▸ Directions for this task
Your task is to copy the stretch of lines in the records below that begins with the line containing "Task: Select 共享的虚拟机 in the library tree" and ends with the line containing "Task: Click the mark as unread envelope icon", exactly as written, with nothing added.

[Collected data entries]
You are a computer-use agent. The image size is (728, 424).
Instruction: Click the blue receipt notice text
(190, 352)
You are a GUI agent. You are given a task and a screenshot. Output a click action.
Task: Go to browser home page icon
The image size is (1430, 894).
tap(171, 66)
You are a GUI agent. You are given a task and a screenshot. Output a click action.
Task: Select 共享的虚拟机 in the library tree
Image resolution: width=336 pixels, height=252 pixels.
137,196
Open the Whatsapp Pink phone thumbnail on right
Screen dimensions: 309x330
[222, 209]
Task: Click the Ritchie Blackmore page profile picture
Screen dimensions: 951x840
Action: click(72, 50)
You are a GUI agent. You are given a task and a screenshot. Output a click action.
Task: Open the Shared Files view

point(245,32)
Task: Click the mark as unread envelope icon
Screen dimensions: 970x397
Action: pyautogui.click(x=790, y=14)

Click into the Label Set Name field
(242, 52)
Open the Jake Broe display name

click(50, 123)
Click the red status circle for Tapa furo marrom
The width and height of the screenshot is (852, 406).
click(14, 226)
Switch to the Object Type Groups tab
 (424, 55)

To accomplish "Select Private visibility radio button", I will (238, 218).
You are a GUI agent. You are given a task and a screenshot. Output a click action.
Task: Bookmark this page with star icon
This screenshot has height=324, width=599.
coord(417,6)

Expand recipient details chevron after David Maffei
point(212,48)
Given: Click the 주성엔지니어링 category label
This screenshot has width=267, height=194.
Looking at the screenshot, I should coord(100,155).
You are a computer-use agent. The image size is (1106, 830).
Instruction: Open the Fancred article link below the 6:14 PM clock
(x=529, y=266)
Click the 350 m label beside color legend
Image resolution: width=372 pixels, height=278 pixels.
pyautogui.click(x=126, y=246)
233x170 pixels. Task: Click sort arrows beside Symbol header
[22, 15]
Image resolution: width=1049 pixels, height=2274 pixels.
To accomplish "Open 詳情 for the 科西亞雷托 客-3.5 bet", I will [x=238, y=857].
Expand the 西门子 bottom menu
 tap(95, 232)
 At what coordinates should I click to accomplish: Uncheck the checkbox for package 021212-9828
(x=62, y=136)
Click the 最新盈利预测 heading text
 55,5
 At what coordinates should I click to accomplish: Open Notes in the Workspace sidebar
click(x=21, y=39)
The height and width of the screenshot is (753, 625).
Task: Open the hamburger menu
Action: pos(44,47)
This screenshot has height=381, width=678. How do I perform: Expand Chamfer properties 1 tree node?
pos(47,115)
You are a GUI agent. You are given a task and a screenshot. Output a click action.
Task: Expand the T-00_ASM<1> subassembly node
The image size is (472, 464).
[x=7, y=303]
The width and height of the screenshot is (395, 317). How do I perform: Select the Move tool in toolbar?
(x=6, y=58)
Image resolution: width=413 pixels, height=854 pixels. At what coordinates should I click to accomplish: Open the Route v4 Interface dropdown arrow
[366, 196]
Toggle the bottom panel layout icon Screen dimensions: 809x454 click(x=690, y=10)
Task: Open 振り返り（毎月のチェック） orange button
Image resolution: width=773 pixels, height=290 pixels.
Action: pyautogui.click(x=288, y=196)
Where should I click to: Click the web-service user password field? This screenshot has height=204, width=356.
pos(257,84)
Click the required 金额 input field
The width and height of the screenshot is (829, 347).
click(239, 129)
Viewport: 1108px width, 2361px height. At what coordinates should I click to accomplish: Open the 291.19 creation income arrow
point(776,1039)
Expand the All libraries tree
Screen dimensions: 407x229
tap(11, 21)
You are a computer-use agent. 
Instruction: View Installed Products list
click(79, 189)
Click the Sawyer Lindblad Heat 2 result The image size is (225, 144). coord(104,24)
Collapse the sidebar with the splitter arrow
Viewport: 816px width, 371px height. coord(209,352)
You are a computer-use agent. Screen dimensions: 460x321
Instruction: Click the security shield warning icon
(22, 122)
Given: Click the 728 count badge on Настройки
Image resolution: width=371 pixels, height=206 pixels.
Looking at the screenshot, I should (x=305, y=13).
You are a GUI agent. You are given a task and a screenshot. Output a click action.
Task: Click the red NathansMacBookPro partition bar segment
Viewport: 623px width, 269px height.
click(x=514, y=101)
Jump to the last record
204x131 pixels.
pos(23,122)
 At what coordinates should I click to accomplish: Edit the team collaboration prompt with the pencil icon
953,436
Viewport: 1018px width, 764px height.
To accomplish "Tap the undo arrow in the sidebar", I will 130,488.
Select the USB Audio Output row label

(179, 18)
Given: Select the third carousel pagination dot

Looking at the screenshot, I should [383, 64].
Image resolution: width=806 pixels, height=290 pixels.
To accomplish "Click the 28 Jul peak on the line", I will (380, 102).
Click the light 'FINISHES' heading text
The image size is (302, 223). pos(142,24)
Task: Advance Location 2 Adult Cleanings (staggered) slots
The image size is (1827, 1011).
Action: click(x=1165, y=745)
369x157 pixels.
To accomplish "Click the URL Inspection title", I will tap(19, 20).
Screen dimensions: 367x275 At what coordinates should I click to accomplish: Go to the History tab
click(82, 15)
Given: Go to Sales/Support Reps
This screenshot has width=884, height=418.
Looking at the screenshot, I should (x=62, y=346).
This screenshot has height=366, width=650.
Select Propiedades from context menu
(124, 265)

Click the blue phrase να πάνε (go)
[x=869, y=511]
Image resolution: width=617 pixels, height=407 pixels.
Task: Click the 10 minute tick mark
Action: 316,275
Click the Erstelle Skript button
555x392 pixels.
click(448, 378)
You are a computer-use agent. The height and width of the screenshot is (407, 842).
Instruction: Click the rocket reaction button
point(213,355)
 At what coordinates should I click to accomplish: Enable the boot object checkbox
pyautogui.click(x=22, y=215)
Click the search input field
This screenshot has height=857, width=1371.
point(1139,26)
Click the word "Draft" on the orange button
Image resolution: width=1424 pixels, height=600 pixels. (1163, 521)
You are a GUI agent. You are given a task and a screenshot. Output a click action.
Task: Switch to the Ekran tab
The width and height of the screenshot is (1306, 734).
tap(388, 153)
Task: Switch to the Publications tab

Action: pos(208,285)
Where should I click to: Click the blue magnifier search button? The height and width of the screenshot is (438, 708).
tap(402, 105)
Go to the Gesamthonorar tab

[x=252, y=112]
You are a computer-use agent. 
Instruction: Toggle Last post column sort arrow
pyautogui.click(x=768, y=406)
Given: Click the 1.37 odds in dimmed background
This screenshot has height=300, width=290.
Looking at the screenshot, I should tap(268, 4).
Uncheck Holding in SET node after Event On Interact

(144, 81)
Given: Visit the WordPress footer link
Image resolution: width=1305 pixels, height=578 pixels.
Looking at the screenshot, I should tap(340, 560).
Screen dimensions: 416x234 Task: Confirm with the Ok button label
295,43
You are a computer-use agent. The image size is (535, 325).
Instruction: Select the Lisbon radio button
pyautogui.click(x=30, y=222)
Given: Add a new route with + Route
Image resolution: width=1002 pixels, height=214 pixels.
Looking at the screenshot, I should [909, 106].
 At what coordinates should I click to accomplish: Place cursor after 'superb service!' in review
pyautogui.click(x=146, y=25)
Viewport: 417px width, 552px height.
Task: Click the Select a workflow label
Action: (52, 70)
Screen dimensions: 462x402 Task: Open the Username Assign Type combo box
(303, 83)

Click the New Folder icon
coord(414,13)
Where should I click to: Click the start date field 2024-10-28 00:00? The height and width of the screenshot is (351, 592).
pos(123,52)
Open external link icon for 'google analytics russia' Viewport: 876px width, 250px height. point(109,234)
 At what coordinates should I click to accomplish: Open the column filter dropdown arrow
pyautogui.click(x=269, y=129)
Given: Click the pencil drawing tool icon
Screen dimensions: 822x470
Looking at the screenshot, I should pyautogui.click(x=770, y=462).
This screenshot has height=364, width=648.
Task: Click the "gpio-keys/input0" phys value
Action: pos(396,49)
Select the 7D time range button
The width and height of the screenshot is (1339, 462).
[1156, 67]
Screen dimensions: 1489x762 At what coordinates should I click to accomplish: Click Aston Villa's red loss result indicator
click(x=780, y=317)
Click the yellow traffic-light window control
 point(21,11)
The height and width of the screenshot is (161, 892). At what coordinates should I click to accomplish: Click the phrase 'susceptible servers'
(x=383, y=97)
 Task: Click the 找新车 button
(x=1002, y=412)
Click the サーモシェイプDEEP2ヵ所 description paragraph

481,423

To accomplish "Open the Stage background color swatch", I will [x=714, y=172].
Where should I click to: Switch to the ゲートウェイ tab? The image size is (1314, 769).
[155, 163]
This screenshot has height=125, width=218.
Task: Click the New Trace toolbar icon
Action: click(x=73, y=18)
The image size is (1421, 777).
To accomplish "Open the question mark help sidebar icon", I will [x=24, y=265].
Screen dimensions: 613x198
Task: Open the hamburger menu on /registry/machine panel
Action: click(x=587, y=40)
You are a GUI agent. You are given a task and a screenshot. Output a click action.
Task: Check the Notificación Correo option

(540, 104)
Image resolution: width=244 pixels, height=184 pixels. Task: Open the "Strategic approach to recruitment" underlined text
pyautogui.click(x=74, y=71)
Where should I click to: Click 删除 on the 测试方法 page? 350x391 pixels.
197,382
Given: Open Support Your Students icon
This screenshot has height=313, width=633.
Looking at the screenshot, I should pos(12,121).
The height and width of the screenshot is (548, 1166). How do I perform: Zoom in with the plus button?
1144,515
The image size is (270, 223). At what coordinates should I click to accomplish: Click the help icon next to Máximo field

▸ Result below
Task: Select 共享的虚拟机 in the library tree
Image resolution: width=336 pixels, height=252 pixels.
137,196
Open the Whatsapp Pink phone thumbnail on right
Screen dimensions: 309x330
[222, 209]
Task: Click the Ritchie Blackmore page profile picture
Screen dimensions: 951x840
Action: click(72, 50)
You are a GUI agent. You are given a task and a screenshot. Output a click action.
Task: Open the Shared Files view

point(245,32)
Task: Click the mark as unread envelope icon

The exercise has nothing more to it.